Le mardi sur son 31 #67

Bonjour les amis !

Ça y est, le déconfinement a commencé même si entre les régions en vert et celles en rouge, il n’y a pas une grande différence… Pour certains, nous avons repris le chemin du travail, on cherche à comment retrouver une activité dans ce contexte qui reste particulier, unique et inédit. 
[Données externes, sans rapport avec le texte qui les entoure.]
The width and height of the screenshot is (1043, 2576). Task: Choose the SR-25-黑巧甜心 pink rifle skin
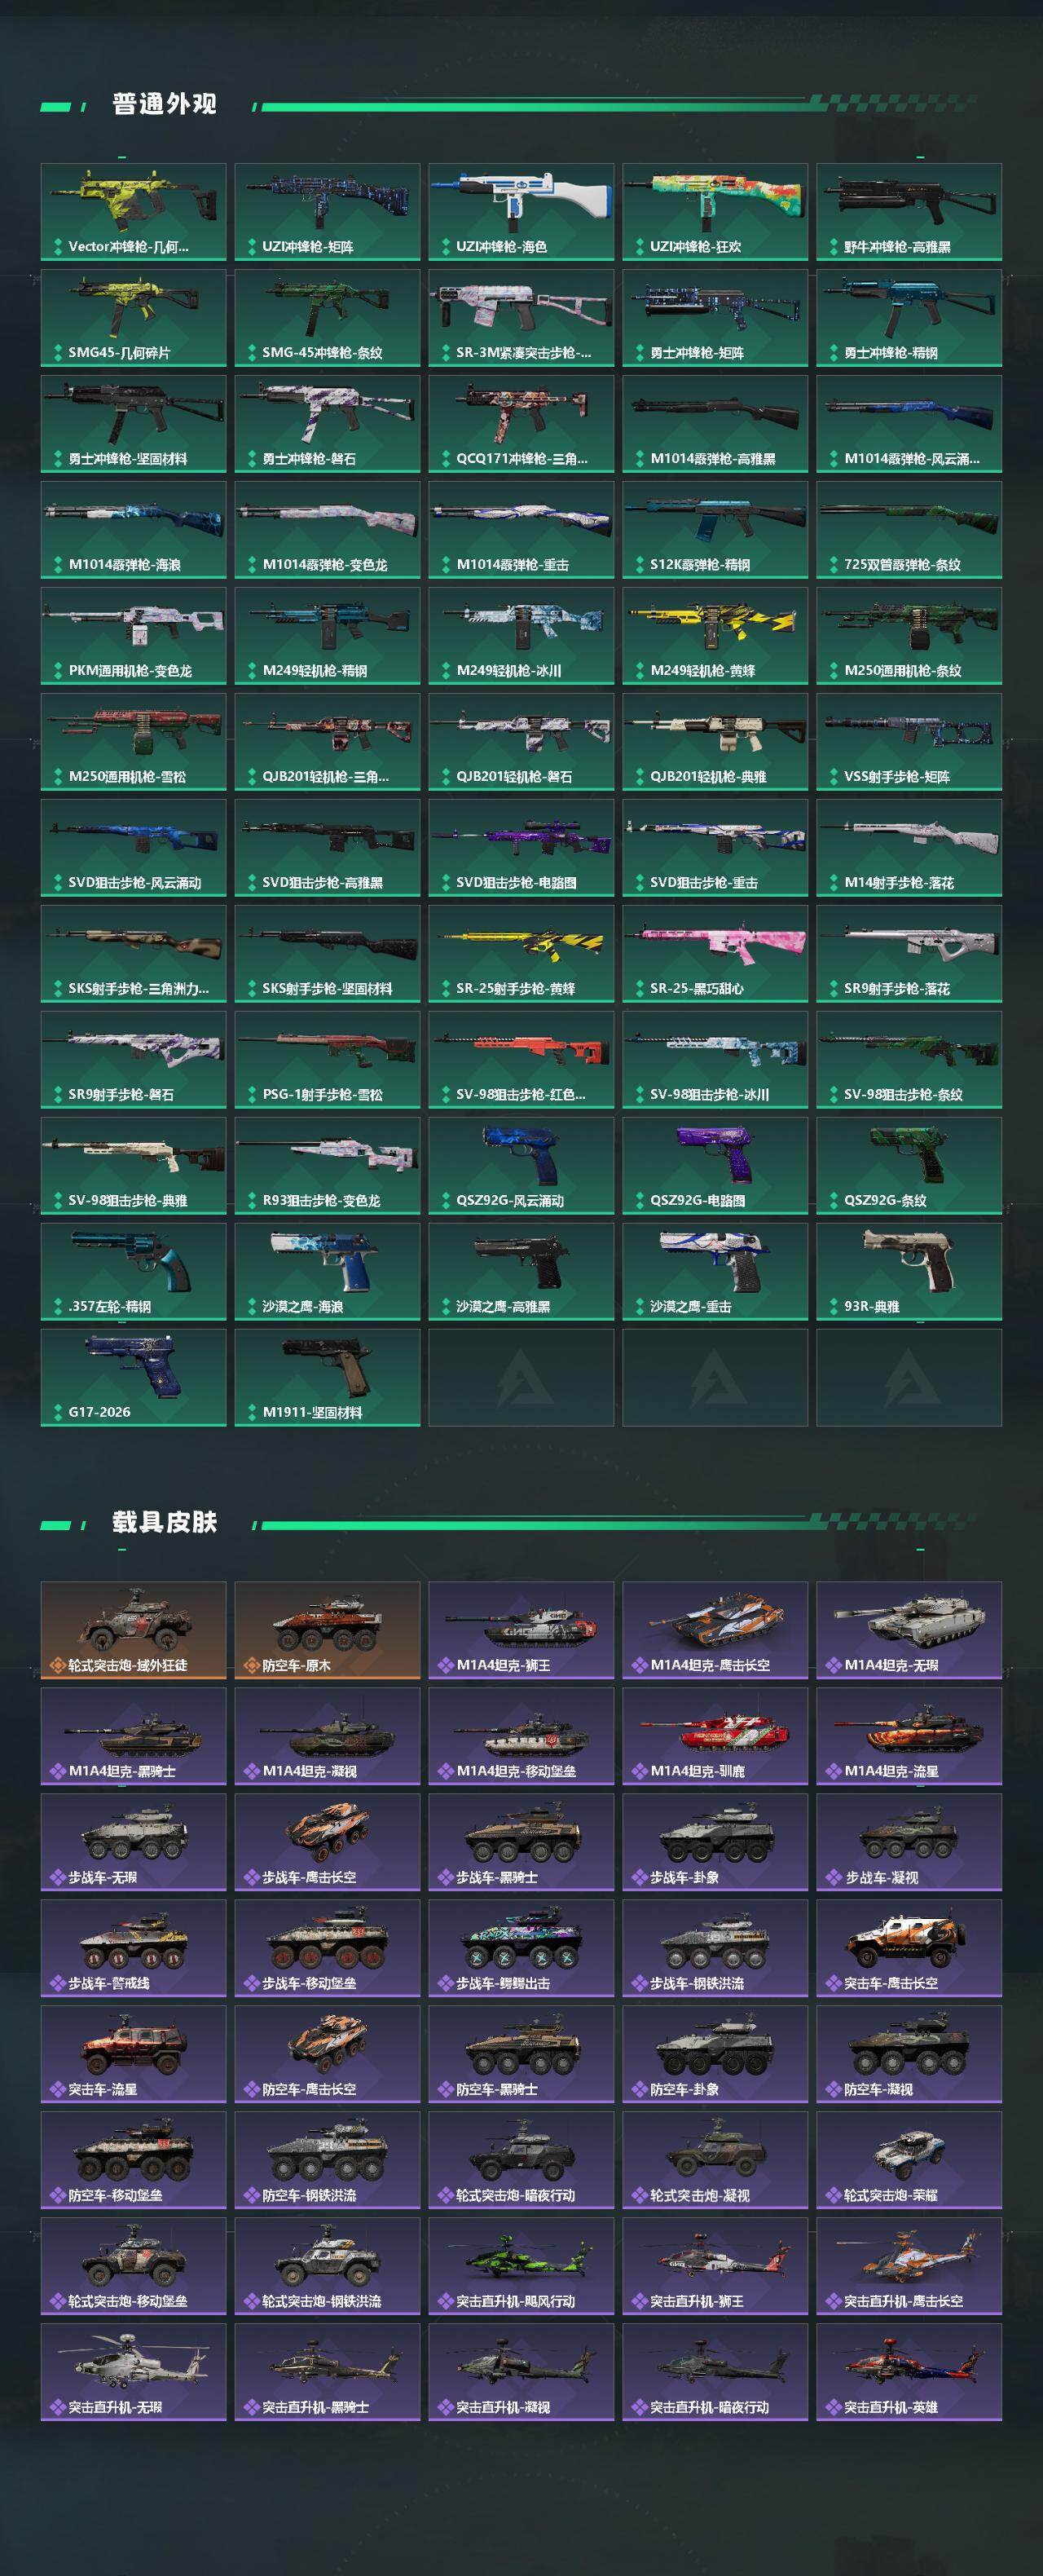point(715,954)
Malgré tout, on garde les bonnes vieilles habitudes et comme chaque mardi, je reprends la page 31 de ma lecture en cours pour vous partager une citation. Aujourd’hui, je suis toujours dans la lecture de La terre des secrets d’Agathe Dartigolles (Editions de Borée).

Bon mardi !
Bon courage et prenez soin de vous. 🙂

Elle se retourna, surprise, et avisa un groupe de vieilles femmes qui se plaça juste devant les jumelles. A ce qui semblait être leur commandement, Huguette, l’ancienne boulangère, s’arrêta en face d’Octavie. Sur la place, le silence semblait régner de nouveau, recouvrant les environs d’une sorte d’épais brouillard sonore. Comme au ralenti, la vieille Huguette cracha par terre, aux pieds même des jumelles. Un long crachat baveux et filandreux qui éclaboussa le parvis dans un bruit visqueux. Richard, qui s’était, une fois de plus, réfugié derrière elles, disposait d’un angle de vue idéal. Devant ce spectacle ahurissant, il ouvrit les yeux plus grands que deux soucoupes et esquissa une moue de profond dégoût. Apercevant sa mine mi-affligée, mi-horrifiée, Capucine ne put s’empêcher de sourire. La tension sur la place était presque palpable. Le monde resta figé, quelques secondes supplémentaires, puis les petites vieilles pivotèrent et rebroussèrent chemin non sans lancer des regards hostiles et appuyés derrière elles.